### TEXTO A LER
27/12/2016

2016 a acabar...

2016 a acabar e eu a adiar as escritas, mas não as comidas, pois tenho cozinhado, muito como é próprio desta época.

Para me despedir do ano, queria apenas recordar o Come-se, blog da Neide Rigo, onde se aprende tanta coisa, e algumas que nos abrem os olhos.

Foi por causa de um seu post antigo, intitulado talos e restos...  que eu comecei a questionar primeiro e a aproveitar depois, todos essas sobras de legumes que deitava fora, por ver outros fazer o mesmo.

Desde aí aprendi que cascas de fava, talos de espinafre, nabiças e grelos, cascas em geral e a rama e folhas de muitos legumes, pode e deve ser usada na nossa alimentação, por serem bons, por terem valor alimentar e porque não está certo deitar comida fora.

Vem isto a propósito duns belos rábanos que comprei e vinham com a sua rama. Pois bem, separei a dita, cortei-a e acrescentei-a a um simples caril de batata, que ficou muito melhor de sabor e aspecto .

No passado fim de semana, apresentei à família, um esparregado de urtigas apanhadas entre oliveiras e laranjeiras, e que sempre cresceram por ali, sem serem utilizadas, Fiz esse esparregado, como aprendi com a Maria José (Tasca do Montinho - Alcórrego), que o faz usando os espinafres mais tradicionais.

Apanhei um bom molho de urtigas (usando luvas, claro) que lavei, escaldei e separei as folhas do resto,  pois neste caso, só usei folhas.
Escorri a água e piquei as urtigas.
Levei ao lume uma panela com azeite, a que juntei dois dentes de alho picados e uma folha de louro. Assim que os alhos começaram a estalar, deitei na panela pão muito bem migado (1 chavena cheia de pão) e de seguida as urtigas (mais ou menos o dobro do pão). Misturei bem e fui juntando uns golinhos de água quente para ajudar a amalgamar o pão e a verdura selvagem. Para acabar, ainda entrou uma mão cheia de coentros picados, sal, pimenta e um pouco mais de azeite.

### TAREFAS E EXERCÍCIOS
1. Transcreva do texto a ler o trecho que começa nas palavras "2016 a acabar..." e termina depois das palavras "deitar comida fora.".
2. Indique todos os ingredientes que, segundo o texto a ler, entraram no esparregado na frase iniciada por "Para acabar".
O material não faz falta para nada.

### DADOS FORNECIDOS
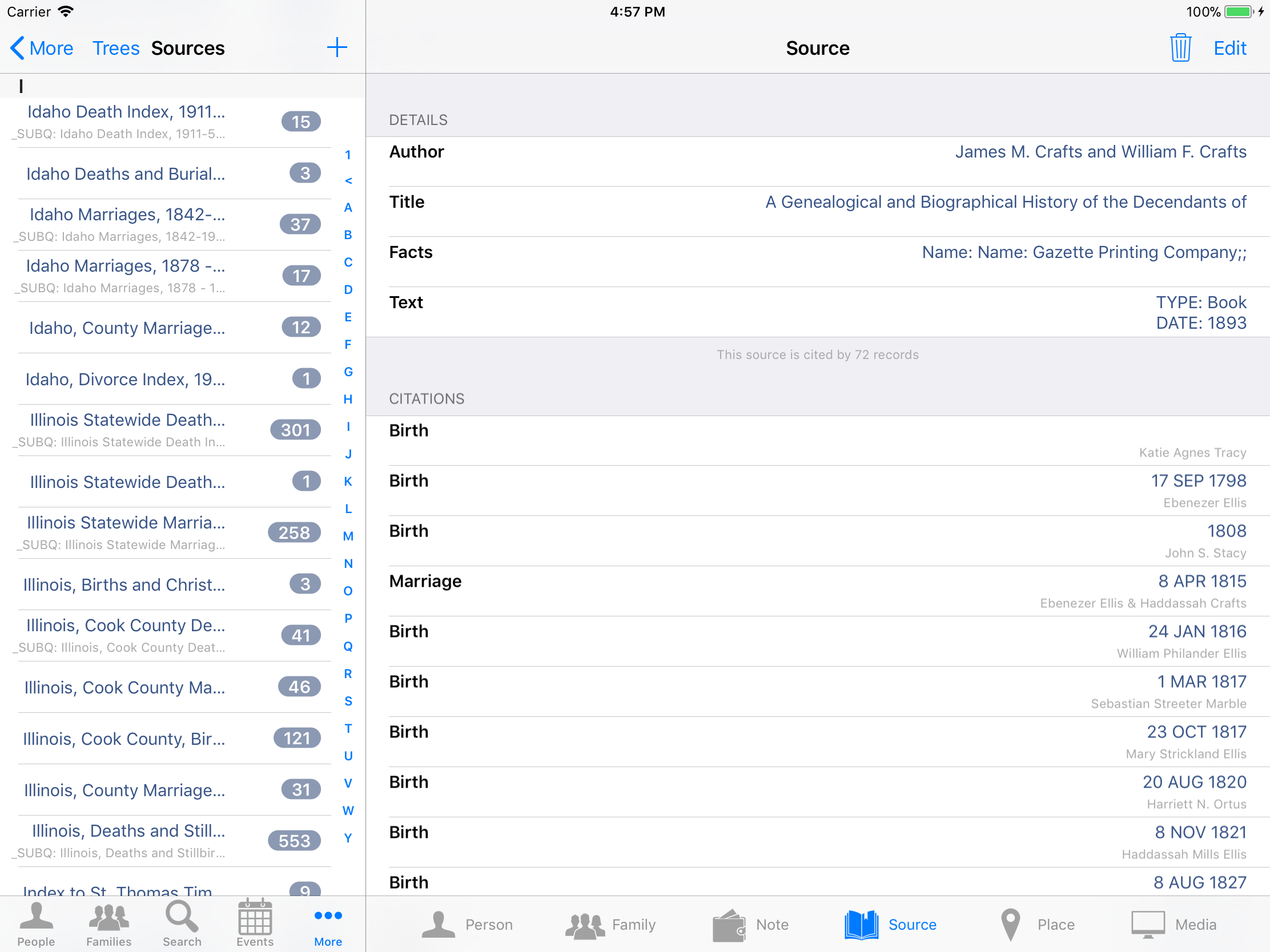Viewport: 1270px width, 952px height.
Task: Tap the trash delete source icon
Action: [1180, 47]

### LISTA DE RESPOSTAS
1.
2016 a acabar...

2016 a acabar e eu a adiar as escritas, mas não as comidas, pois tenho cozinhado, muito como é próprio desta época.

Para me despedir do ano, queria apenas recordar o Come-se, blog da Neide Rigo, onde se aprende tanta coisa, e algumas que nos abrem os olhos.

Foi por causa de um seu post antigo, intitulado talos e restos...  que eu comecei a questionar primeiro e a aproveitar depois, todos essas sobras de legumes que deitava fora, por ver outros fazer o mesmo.

Desde aí aprendi que cascas de fava, talos de espinafre, nabiças e grelos, cascas em geral e a rama e folhas de muitos legumes, pode e deve ser usada na nossa alimentação, por serem bons, por terem valor alimentar e porque não está certo deitar comida fora.

2. Uma mão cheia de coentros picados, sal, pimenta e um pouco mais de azeite.